Mazatec people

The Mazatec are an American Indian people in Mexico. The mazatekisch speaking population of Mexico was one of 168 374 persons ( Census in the 1990s ).

Settlement areas

The main settlement area is the north of the state of Oaxaca in southern Mexico and covers an area of ​​approximately 2,400 km ². The Mazatec are ethnically related to the Mixtecs and the Otomi.

Name ( ethnonym )

The Mazatec call themselves ha Shuta Enima, "modest and articulate-speaking people." The Mazatec are a poor people, and they see themselves as such.
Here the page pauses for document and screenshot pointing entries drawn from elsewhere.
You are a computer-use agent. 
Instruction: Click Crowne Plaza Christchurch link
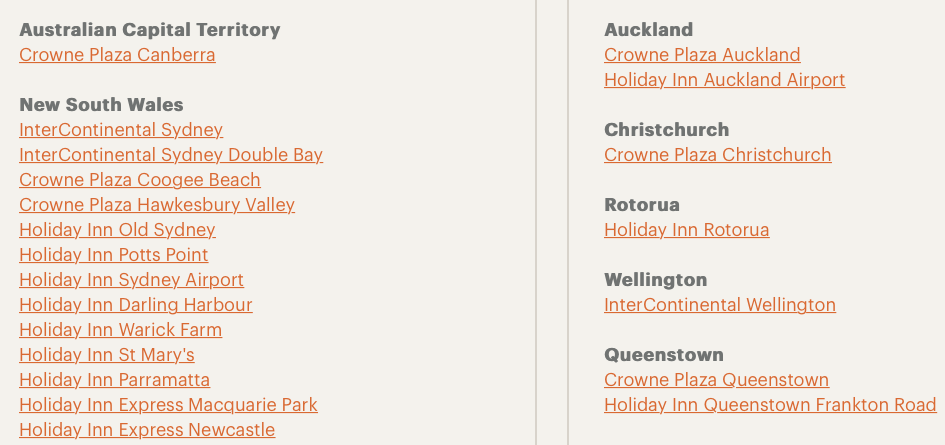718,155
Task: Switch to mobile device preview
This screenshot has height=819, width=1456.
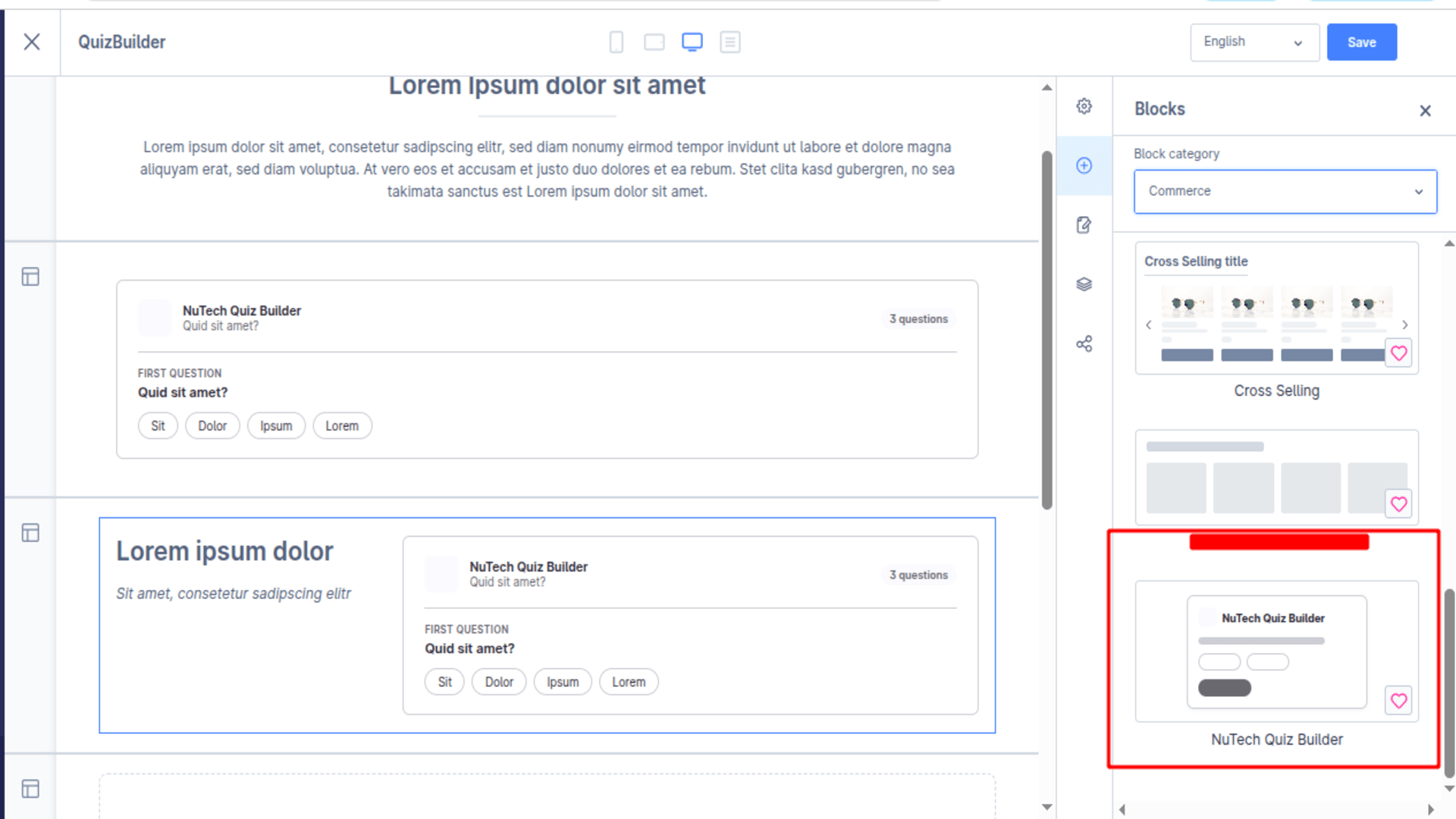Action: [617, 42]
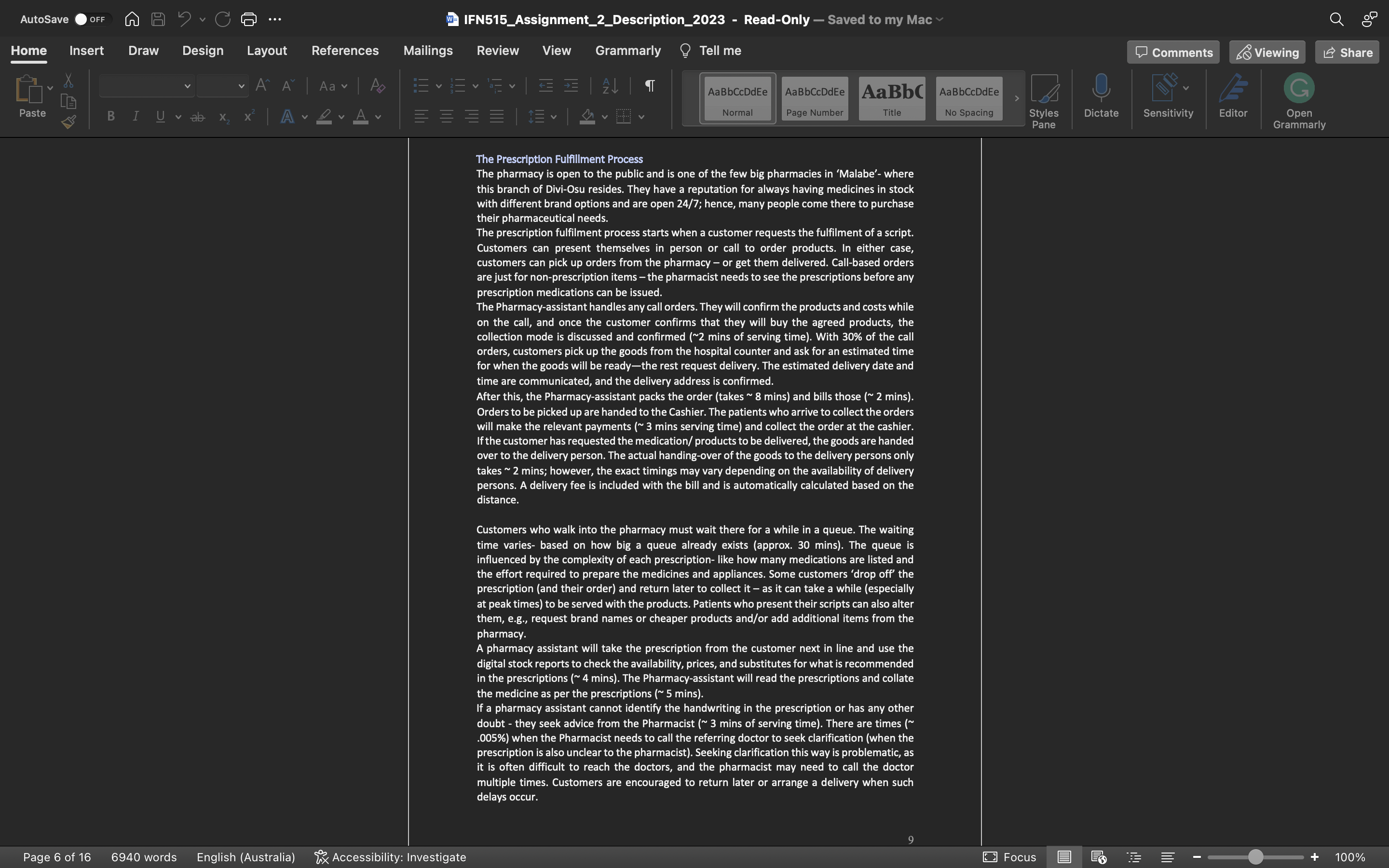Click the Mailings tab
1389x868 pixels.
click(x=428, y=50)
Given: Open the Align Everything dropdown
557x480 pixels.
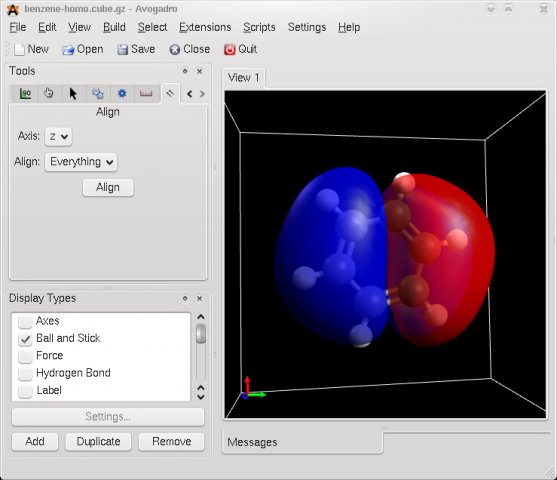Looking at the screenshot, I should coord(81,162).
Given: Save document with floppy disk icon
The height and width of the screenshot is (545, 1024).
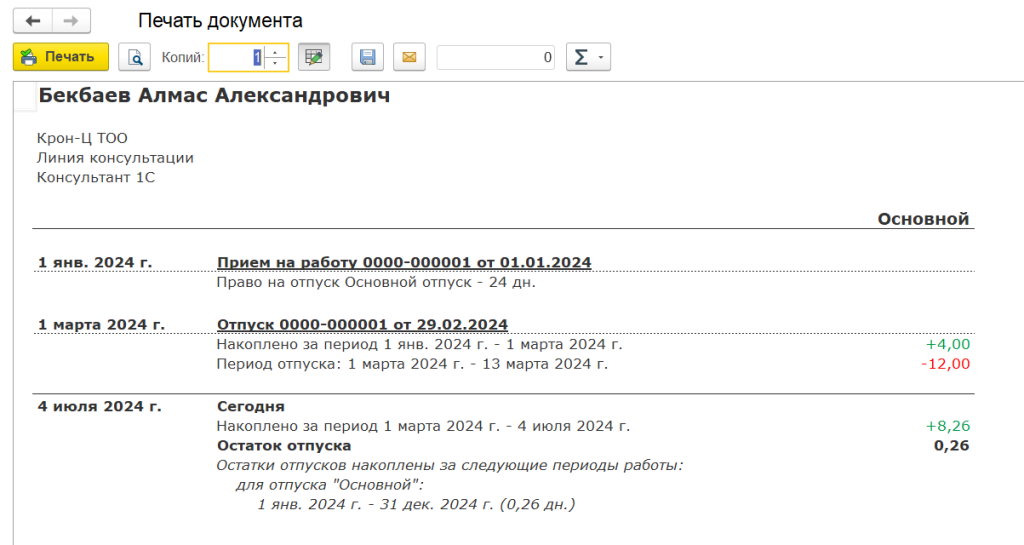Looking at the screenshot, I should click(x=367, y=57).
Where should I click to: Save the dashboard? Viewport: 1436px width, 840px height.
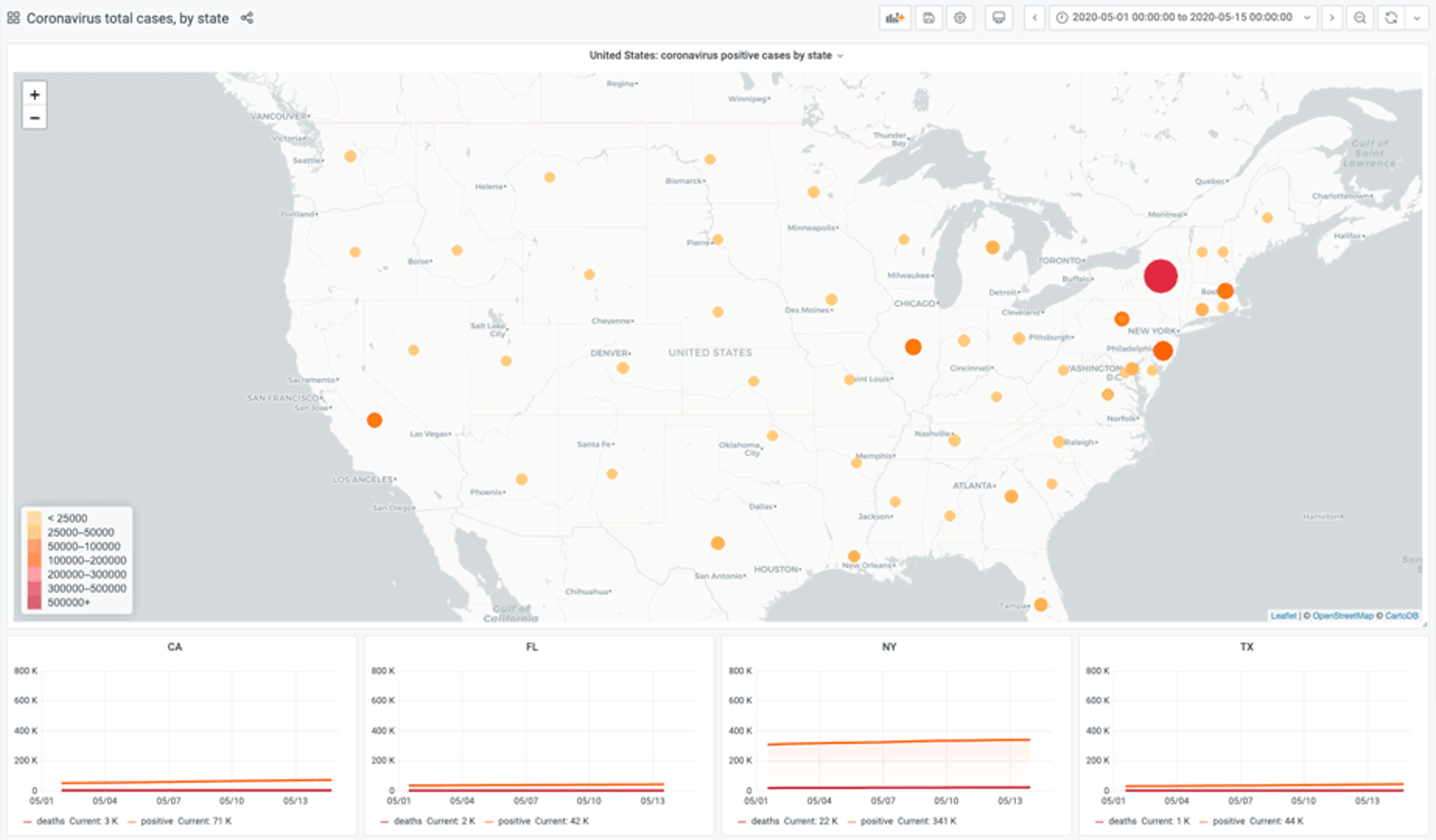pos(928,18)
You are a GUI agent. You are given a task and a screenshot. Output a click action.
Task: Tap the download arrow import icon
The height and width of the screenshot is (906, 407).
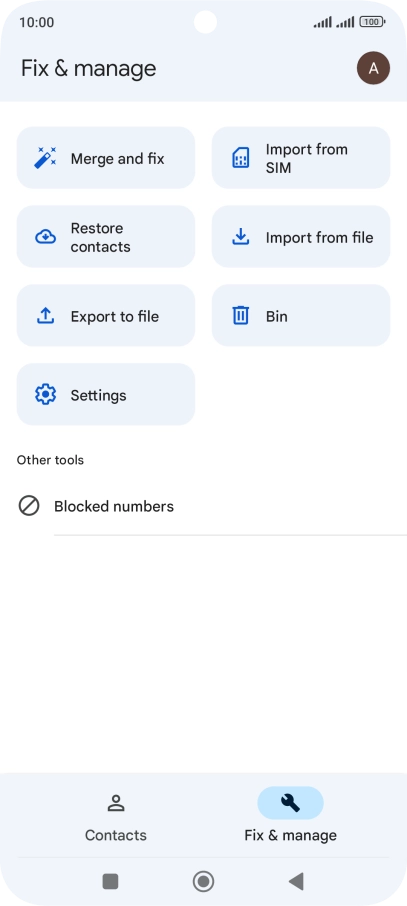240,236
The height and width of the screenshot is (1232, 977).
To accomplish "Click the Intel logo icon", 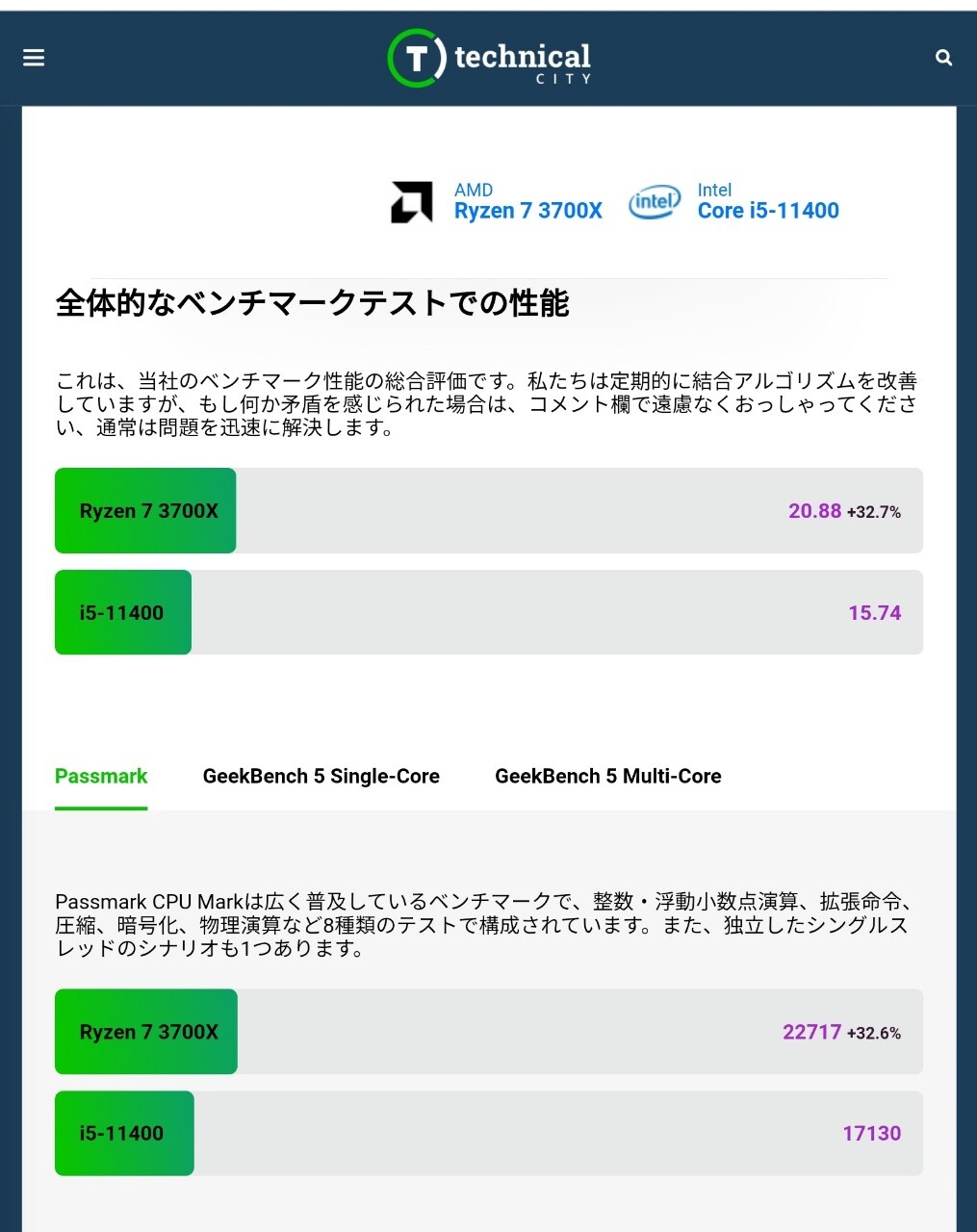I will (654, 202).
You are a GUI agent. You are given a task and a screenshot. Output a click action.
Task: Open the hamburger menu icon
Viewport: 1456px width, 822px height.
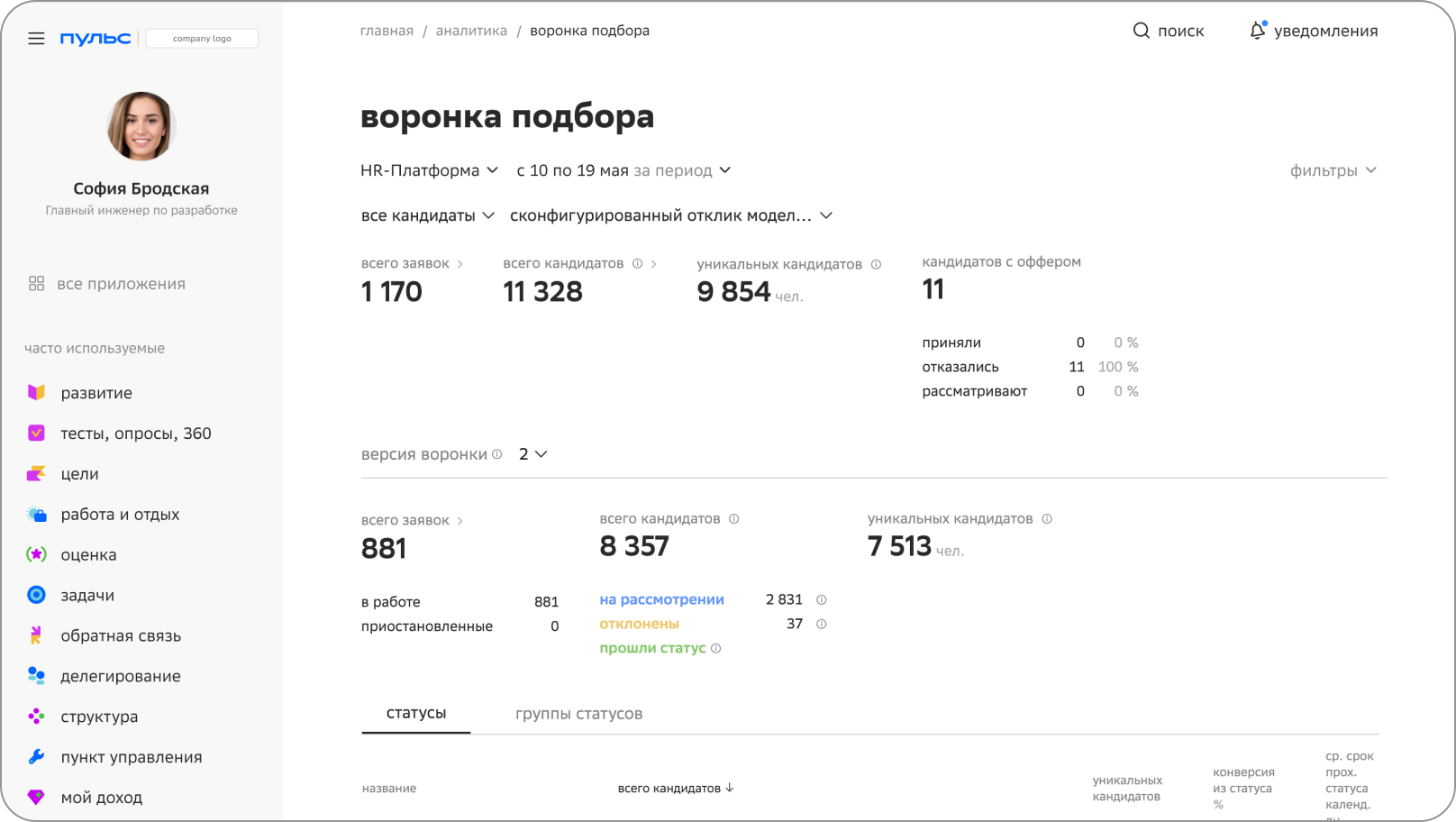click(36, 39)
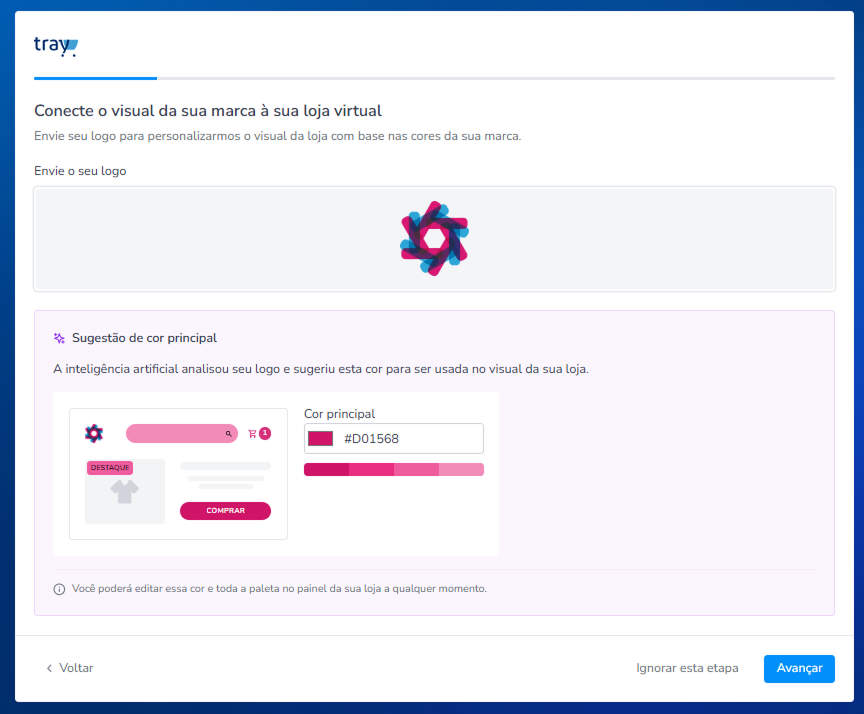The image size is (864, 714).
Task: Click the info icon beside the palette note
Action: point(59,589)
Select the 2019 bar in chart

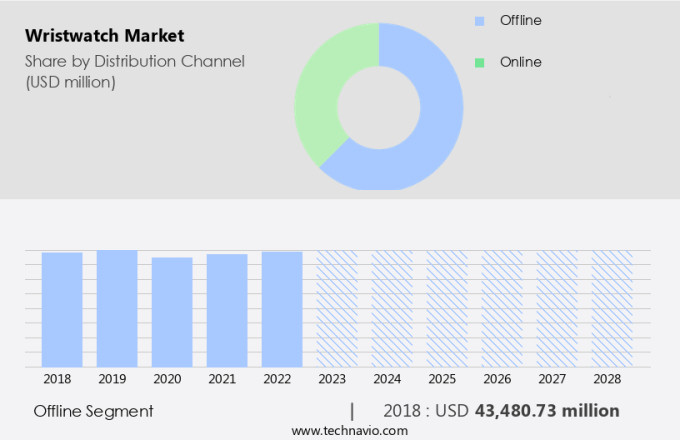[117, 308]
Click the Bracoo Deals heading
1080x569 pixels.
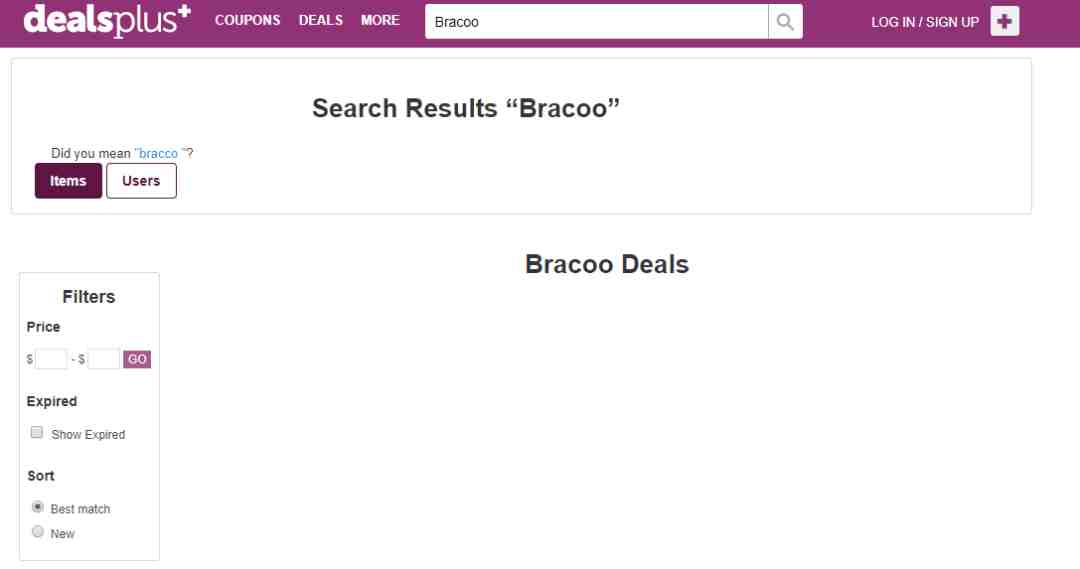click(606, 264)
The name is derived from the Mazateca located in the same province city Mazatlan, which was named by the nahuatlsprachigen auxiliary troops of the Spanish conquerors so. The name means "place of the deer " ( Mazatl "Deer" and locative - tlan ) in Nahuatl.

Natural drugs

The Mazatec were in the Western industrialized countries ( Psilocybe mexicana, Salvia divinorum ) by the traditional use of psychoactive fungi and plants known to be used by the shaman to spiritual acts. The first reports on which were spread by the Ethnomykologen - R. Gordon Wasson couple and Valentina Pavlovna Wasson and led in the 1960s to a lively drug tourism to Mexico.

Religion

The religion of the Mazatec is a synthesis of traditional beliefs and Christianity, which was introduced by the Spanish conquistadors. This explains the case to the people of the Mazatec common for Salvia divinorum Ska María Pastora name, where " María " the Christian Virgin Mary is meant.